SELECT * FROM apex_data_parser.get_columns (apex_data_parser.discover (p_content => apex_web_service.make_rest_request_b (p_url => 'https://objectstorage.us-ashburn-1.oraclecloud.com/n/XXXX/b/APEX_OCI_BLOG_FILES/o/results.csv', p_http_method => 'GET', p_credential_static_id => 'APEX_OCI_BLOG_CREDENTIAL'), p_max_rows => 1000, p_file_name =>'test.csv' ))
- The API apex_web_service.make_rest_request_b fetches the CSV file from OCI Object Storage and returns a BLOB. The Web Credential
APEX_OCI_BLOG_CREDENTIALis used to authenticate into OCI Object Storage
- The result from apex_web_service.make_rest_request_b is passed into apex_data_parser.discover, which inspects the file and creates a JSON document describing the files structure
- The name for p_file_name is not important, but the extension is. The extension is used to determine the file type that is being parsed
- p_max_rows tells the API to only look at the first 1,000 records when inspecting the structure
- The JSON from apex_data_parser.discover is passed into apex_data_parser.get_columns which generates a columnar representation of the JSON like this:
Web Credentials can be used with
apex_web_serviceoutside of the context of an APEX Session, as long as the schema is mapped to an APEX Workspace. If the schema is mapped to multiple workspaces, you must first call
APEX_UTIL.SET_SECURITY_GROUP_ID. See documentation for details.
Querying the File
Now that we know the file's structure, we can run queries against it. In the SQL below, I am fetching the win, loss, and draw record for Wales 🏴. BTW, at the time of writing this post, it is 221 wins, 315 Losses, and 151 draws 😔
WITH scores AS (SELECT line_number , TO_DATE(col001,'YYYY"-"MM"-"DD') date_played , col002 home_team , col003 away_team , TO_NUMBER(col004) home_score , TO_NUMBER(col005) away_score , col006 tournament , col007 city , col008 country FROM apex_data_parser.parse (p_content => apex_web_service.make_rest_request_b (p_url => 'https://objectstorage.us-ashburn-1.oraclecloud.com/n/XXXX/b/APEX_OCI_BLOG_FILES/o/results.csv', p_http_method => 'GET', p_credential_static_id => 'APEX_OCI_BLOG_CREDENTIAL'), p_skip_rows => 1, p_detect_data_types => 'N', p_file_name => 'test.csv')) SELECT SUM(CASE WHEN home_team = 'Wales' AND home_score > away_score THEN 1 WHEN away_team = 'Wales' AND away_score > home_score THEN 1 ELSE 0 END) number_of_wins , SUM(CASE WHEN home_team = 'Wales' AND home_score < away_score THEN 1 WHEN away_team = 'Wales' AND away_score < home_score THEN 1 ELSE 0 END) number_of_losses , SUM(CASE WHEN home_team = 'Wales' AND home_score = away_score THEN 1 WHEN away_team = 'Wales' AND away_score = home_score THEN 1 ELSE 0 END) number_of_draws FROM scores WHERE (home_team = 'Wales' OR away_team = 'Wales')
- The BLOB returned from apex_web_service.make_rest_request_b is passed into apex_data_parser.parse, which parses the file and returns rows
- apex_data_parser.parse returns a line number and generic columns col001 thru col300.
- I have aliased the generic column names with the names found during discovery
- p_skip_rows tells the API to skip the first row
- p_detect_data_types tells the API not to inspect the data types in the file (we already know these from the previous step).
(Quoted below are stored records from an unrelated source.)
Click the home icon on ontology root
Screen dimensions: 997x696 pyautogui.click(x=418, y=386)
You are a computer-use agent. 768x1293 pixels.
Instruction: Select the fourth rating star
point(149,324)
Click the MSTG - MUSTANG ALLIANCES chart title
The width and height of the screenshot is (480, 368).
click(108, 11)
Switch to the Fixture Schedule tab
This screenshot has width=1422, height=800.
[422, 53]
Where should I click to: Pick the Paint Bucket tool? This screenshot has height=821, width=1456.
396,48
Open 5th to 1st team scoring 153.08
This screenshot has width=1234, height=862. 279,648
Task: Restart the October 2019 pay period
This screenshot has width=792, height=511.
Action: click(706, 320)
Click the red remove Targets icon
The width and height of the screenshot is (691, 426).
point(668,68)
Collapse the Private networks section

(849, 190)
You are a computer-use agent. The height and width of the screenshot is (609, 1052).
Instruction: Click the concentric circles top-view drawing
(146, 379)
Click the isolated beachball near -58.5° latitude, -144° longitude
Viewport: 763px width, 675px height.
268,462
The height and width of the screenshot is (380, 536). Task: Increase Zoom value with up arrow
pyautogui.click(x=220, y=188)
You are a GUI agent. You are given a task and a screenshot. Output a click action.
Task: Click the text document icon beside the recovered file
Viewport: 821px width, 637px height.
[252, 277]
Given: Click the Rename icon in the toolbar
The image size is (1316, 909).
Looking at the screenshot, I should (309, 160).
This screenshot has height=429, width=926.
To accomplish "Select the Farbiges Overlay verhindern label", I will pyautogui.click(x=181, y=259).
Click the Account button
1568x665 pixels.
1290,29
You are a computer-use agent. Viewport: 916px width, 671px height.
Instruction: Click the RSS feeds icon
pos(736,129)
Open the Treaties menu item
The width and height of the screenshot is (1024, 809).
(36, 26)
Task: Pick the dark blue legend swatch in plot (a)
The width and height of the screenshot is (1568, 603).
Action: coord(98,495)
This helps with performance
- Read my previous post Easy file Parsing with the APEX_DATA_PARSER API for more details on the APEX_DATA_PARSER API
I showed you how to query a CSV file stored in Oracle Object Storage using APEX PL/SQL APIs. You can use the same APIs to query Excel, JSON, and XML files.
You can run these same SQL statements from APEX Components such as Interactive Reports, Classic Reports, etc. You can incorporate this technique into PL/SQL packages for more complex logic.